I found Dawkins to be uncharacteristically woolly and evasive on the topic of abortion, perhaps because those who are most vocal in opposition to it are the irrational religious types he is striving against. He makes a vague and wholly irrelevant reference to the fact that humans eat meat with very little compunction, as if inter-species predation had any bearing on ethical problems among humans. For a man who for so long has promoted the concept of the "selfish gene", he doesn't offer an explanation of how aborting one's offspring could work to advance the cause of natural selection. But Dawkins does at least concede that if scientific inquiry establishes the fact of fetal suffering during abortion (as I understand it already has done), this should influence our opinion of the procedure. In saying this, at least, he is far ahead of those whose entire justification of abortion rests on the abuse of weasel words such as "choice", and who prefer vilification to debate.

[This entry is getting a little long, so I'll have more to say about The God Delusion later.]

3 comments:

Chris said...

I think you missed something - spacetime came into existence with the big bang. There was no before because time didn't exist. This is something that laymen have trouble with. As Steven Hawkings once said, asking what came before the big bang is a little like asking what's north of the north pole.
(By the way, I'm a practicing physicist whose area of study is superstring theory)

Neil said...

It wouldn't be at all surprising if I had missed something, since this is not my area of expertise. Still, in my post I did clearly state that the universe prior to the Big Bang had "no attributes of space or time", so I don't think I can be faulted for saying exactly the opposite. (The use of "prior" was a little careless, I suppose.)
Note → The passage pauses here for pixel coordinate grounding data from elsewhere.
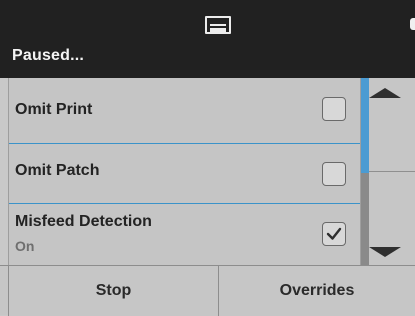 This screenshot has width=415, height=316. Describe the element at coordinates (58, 170) in the screenshot. I see `list-item-label: Omit Patch` at that location.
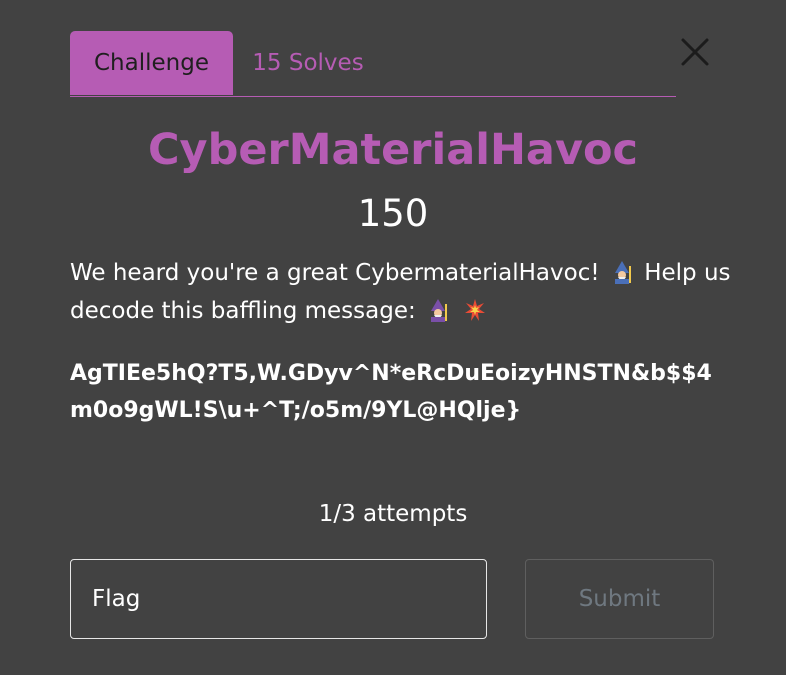  What do you see at coordinates (475, 308) in the screenshot?
I see `collision-emoji-icon` at bounding box center [475, 308].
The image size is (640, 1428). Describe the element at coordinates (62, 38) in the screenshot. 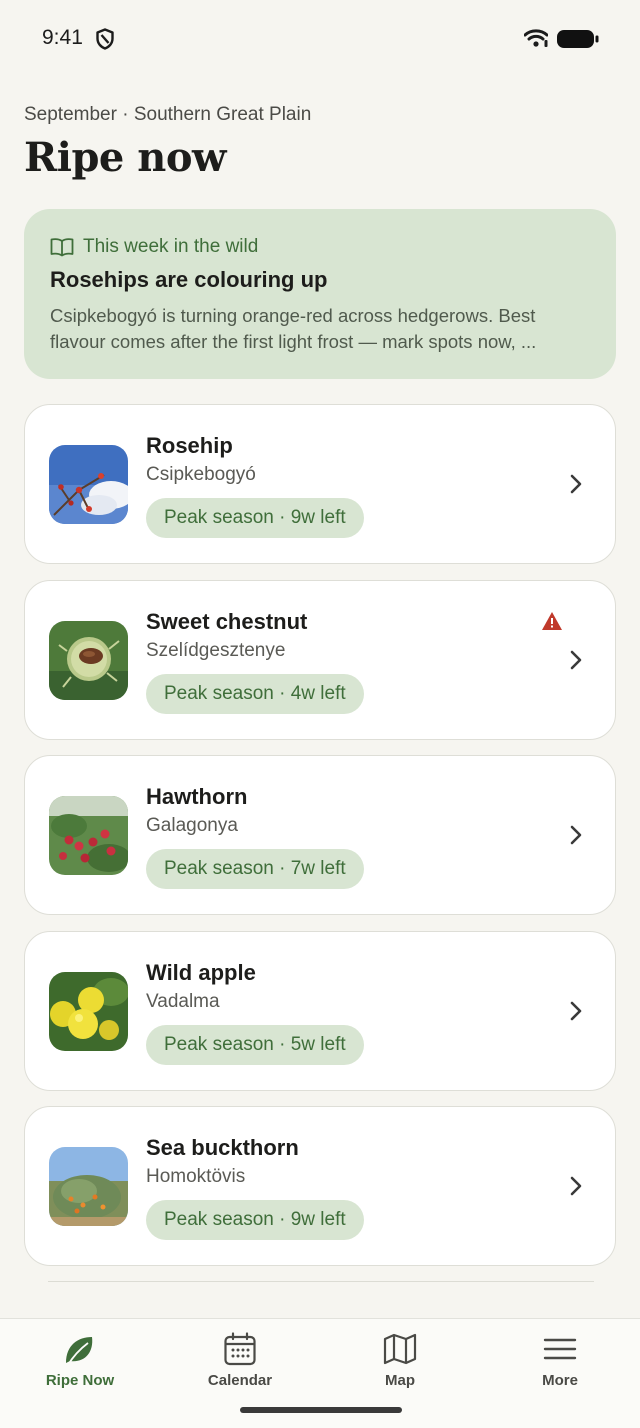

I see `status-time: 9:41` at that location.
Where I may have overstepped my bounds was in wondering about the potentiality or set of conditions that could have caused the universe to come into being (and look how I've carefully avoided saying "before" in this sentence!) But a little Googling seems to indicate that at least some physicists are asking the very same question. There is, for example, the ekpyrotic theory -- yes? Or the researchers at Penn State who last year claim to have used quantum gravitational calculations to look "beyond" (their word, I'm afraid) the Big Bang? Or Roger Penrose's lectures at Cambridge (pleasingly available online in audio format) in which he entertained various cosmological models such as the cyclical conception of the universe ("Big Crunch"), the "sprouting" model from Smolin, as well as the ekpyrotic model? Very likely my understanding of all of this is incomplete; but I don't think that I have misunderstood it altogether.
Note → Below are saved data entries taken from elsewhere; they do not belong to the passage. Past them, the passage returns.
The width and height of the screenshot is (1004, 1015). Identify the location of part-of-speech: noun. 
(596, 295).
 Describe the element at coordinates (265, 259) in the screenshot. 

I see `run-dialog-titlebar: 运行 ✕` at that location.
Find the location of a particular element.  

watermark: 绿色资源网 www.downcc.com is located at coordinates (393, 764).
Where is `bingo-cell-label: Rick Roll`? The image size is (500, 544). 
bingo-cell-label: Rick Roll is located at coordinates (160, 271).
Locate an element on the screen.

P.S. I'd avoid using the word "layman", as its opposite is "clergyman" -- and the reputation of string theorists is dubious enough as it is. "Non-physicist" is a far better term.

Rajeev said...

Superstring theory has not really "produced the goods", Chris. Whenever I read something about superstring theory, the word epicycles spring to mind. Don't know why.
As far as the original blog post goes, an interesting entry (admittedly I'm biased here) but I do have to say that cause unknown does not equate to higher being. It simply says that our understanding is limited here and I suspect that the answer is unlikely to include said higher being.
God may exist but He doesn't seem to have anything to do in the Universe.